§ **DATASET RECORDS**:
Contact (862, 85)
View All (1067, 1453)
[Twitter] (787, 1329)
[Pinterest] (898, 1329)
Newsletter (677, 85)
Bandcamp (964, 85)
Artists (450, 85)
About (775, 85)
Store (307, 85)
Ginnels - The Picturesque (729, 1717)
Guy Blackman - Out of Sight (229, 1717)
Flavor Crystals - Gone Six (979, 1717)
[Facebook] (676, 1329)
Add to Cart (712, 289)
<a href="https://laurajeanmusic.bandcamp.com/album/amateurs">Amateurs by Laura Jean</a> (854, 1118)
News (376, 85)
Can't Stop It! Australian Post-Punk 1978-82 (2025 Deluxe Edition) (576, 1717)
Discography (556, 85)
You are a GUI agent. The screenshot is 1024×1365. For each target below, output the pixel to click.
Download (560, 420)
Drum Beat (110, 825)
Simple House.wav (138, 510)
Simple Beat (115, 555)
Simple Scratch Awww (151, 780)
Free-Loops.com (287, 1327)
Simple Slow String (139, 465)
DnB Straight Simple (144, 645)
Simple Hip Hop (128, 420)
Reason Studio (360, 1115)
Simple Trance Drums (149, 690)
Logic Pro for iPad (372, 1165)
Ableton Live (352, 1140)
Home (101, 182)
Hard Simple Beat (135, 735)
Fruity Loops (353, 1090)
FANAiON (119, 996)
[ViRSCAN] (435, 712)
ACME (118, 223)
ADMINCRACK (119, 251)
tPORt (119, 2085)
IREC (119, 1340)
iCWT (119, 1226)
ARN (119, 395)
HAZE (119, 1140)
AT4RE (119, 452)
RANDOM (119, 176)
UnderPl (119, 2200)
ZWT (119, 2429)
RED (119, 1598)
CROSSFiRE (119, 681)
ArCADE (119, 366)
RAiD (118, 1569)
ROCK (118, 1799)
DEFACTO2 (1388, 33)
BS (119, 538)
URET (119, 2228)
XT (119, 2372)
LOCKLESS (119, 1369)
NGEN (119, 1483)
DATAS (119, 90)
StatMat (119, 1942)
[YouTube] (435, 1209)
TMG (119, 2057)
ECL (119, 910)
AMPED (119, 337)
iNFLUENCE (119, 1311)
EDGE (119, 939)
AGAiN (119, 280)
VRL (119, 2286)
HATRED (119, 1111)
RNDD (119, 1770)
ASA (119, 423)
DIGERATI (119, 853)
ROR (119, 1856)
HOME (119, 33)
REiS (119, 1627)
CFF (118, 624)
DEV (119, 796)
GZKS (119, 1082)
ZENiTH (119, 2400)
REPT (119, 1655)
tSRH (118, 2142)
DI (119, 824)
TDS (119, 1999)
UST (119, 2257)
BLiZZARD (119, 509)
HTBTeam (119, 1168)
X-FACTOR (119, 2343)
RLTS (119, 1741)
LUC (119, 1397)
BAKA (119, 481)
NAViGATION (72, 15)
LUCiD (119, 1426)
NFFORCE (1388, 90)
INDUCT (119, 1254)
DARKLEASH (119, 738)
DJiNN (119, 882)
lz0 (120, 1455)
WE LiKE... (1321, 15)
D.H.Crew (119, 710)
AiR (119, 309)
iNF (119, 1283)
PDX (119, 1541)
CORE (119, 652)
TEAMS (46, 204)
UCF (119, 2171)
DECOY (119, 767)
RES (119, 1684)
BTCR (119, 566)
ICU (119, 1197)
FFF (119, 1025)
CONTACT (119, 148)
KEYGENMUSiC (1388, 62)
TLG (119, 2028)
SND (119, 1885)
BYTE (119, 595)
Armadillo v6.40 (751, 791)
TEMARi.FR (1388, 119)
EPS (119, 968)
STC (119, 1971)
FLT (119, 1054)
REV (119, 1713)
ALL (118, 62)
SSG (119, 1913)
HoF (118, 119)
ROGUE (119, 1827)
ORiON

§ **WHAT IS BEING ASKED**: Rewrite the stretch of the listing from the line containing "View All (1067, 1453)" through the line containing "Home (101, 182)", changing every "Simple" to "Basic" and leaving everything else as it is.

§ **RESPONSE**:
View All (1067, 1453)
[Twitter] (787, 1329)
[Pinterest] (898, 1329)
Newsletter (677, 85)
Bandcamp (964, 85)
Artists (450, 85)
About (775, 85)
Store (307, 85)
Ginnels - The Picturesque (729, 1717)
Guy Blackman - Out of Sight (229, 1717)
Flavor Crystals - Gone Six (979, 1717)
[Facebook] (676, 1329)
Add to Cart (712, 289)
<a href="https://laurajeanmusic.bandcamp.com/album/amateurs">Amateurs by Laura Jean</a> (854, 1118)
News (376, 85)
Can't Stop It! Australian Post-Punk 1978-82 (2025 Deluxe Edition) (576, 1717)
Discography (556, 85)
You are a GUI agent. The screenshot is 1024×1365. For each target below, output the pixel to click.
Download (560, 420)
Drum Beat (110, 825)
Basic House.wav (138, 510)
Basic Beat (115, 555)
Basic Scratch Awww (151, 780)
Free-Loops.com (287, 1327)
Basic Slow String (139, 465)
DnB Straight Basic (144, 645)
Basic Hip Hop (128, 420)
Reason Studio (360, 1115)
Basic Trance Drums (149, 690)
Logic Pro for iPad (372, 1165)
Ableton Live (352, 1140)
Home (101, 182)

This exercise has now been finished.